Would you please restate the data exactly as it stands, apart from the pictures?

Supplied information START

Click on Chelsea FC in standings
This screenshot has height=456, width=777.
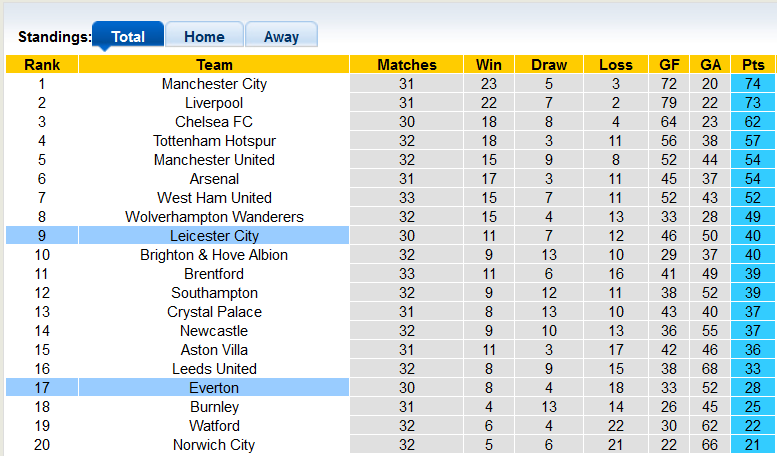pyautogui.click(x=214, y=122)
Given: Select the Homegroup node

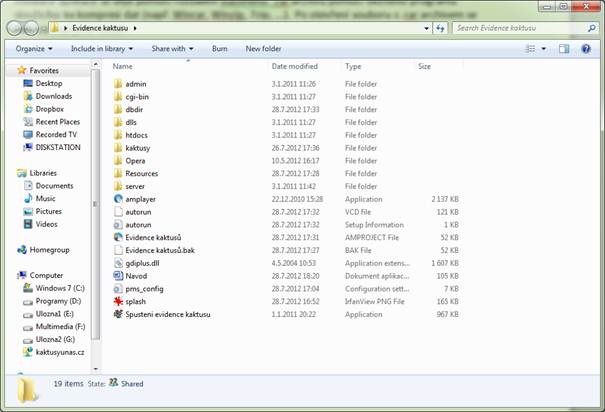Looking at the screenshot, I should pos(50,249).
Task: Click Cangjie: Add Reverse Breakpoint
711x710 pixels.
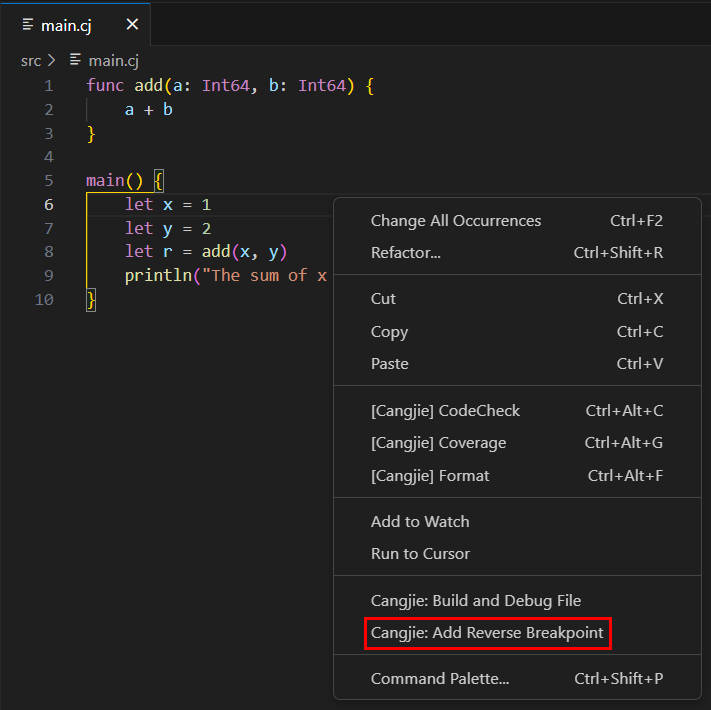Action: pos(487,633)
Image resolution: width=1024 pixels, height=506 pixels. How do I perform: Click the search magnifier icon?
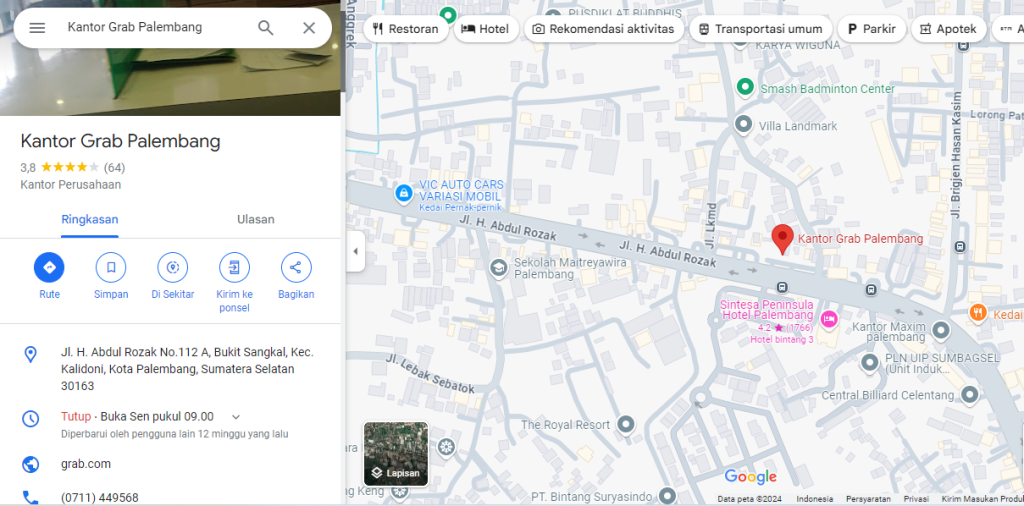[x=266, y=28]
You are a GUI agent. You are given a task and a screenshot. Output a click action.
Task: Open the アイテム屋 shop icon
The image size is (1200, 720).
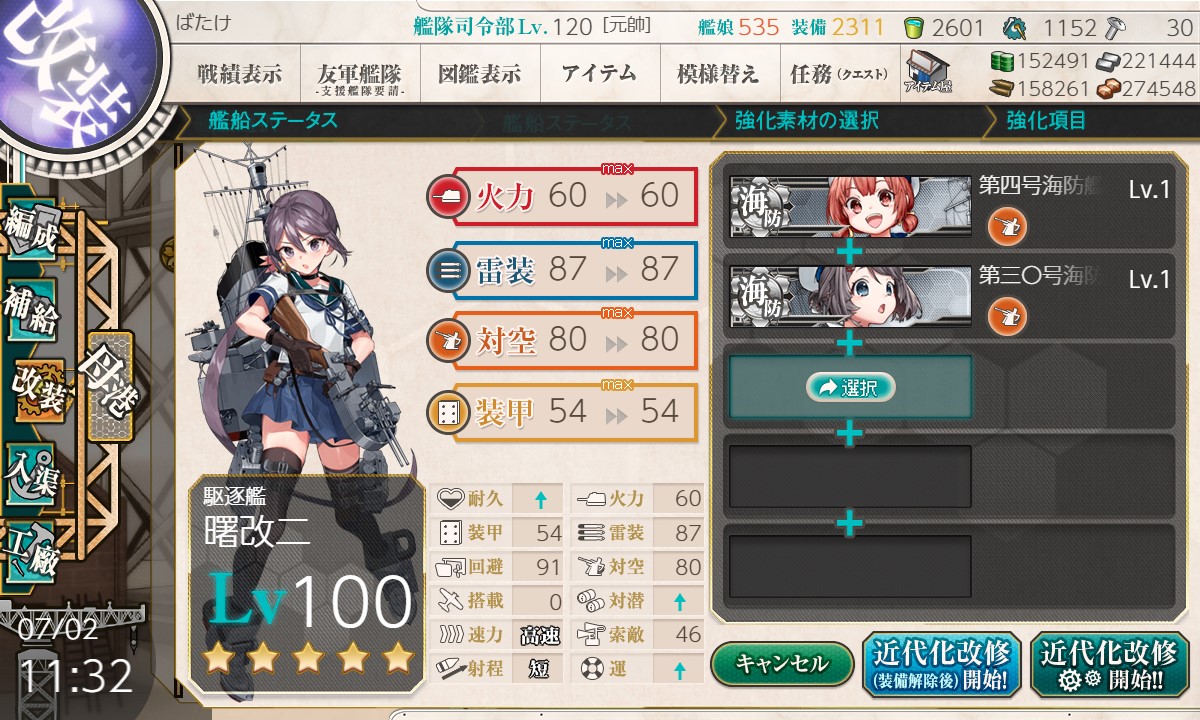[928, 73]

Supplied information END

» Solution to the exercise
Click on Chelsea FC in standings
This screenshot has height=456, width=777.
pyautogui.click(x=214, y=122)
Given: Select the Homegroup node

Looking at the screenshot, I should pos(50,249).
Task: Click Cangjie: Add Reverse Breakpoint
711x710 pixels.
Action: pos(487,633)
Image resolution: width=1024 pixels, height=506 pixels. How do I perform: Click the search magnifier icon?
[x=266, y=28]
You are a GUI agent. You are given a task and a screenshot. Output a click action.
Task: Open the アイテム屋 shop icon
The image size is (1200, 720).
[928, 73]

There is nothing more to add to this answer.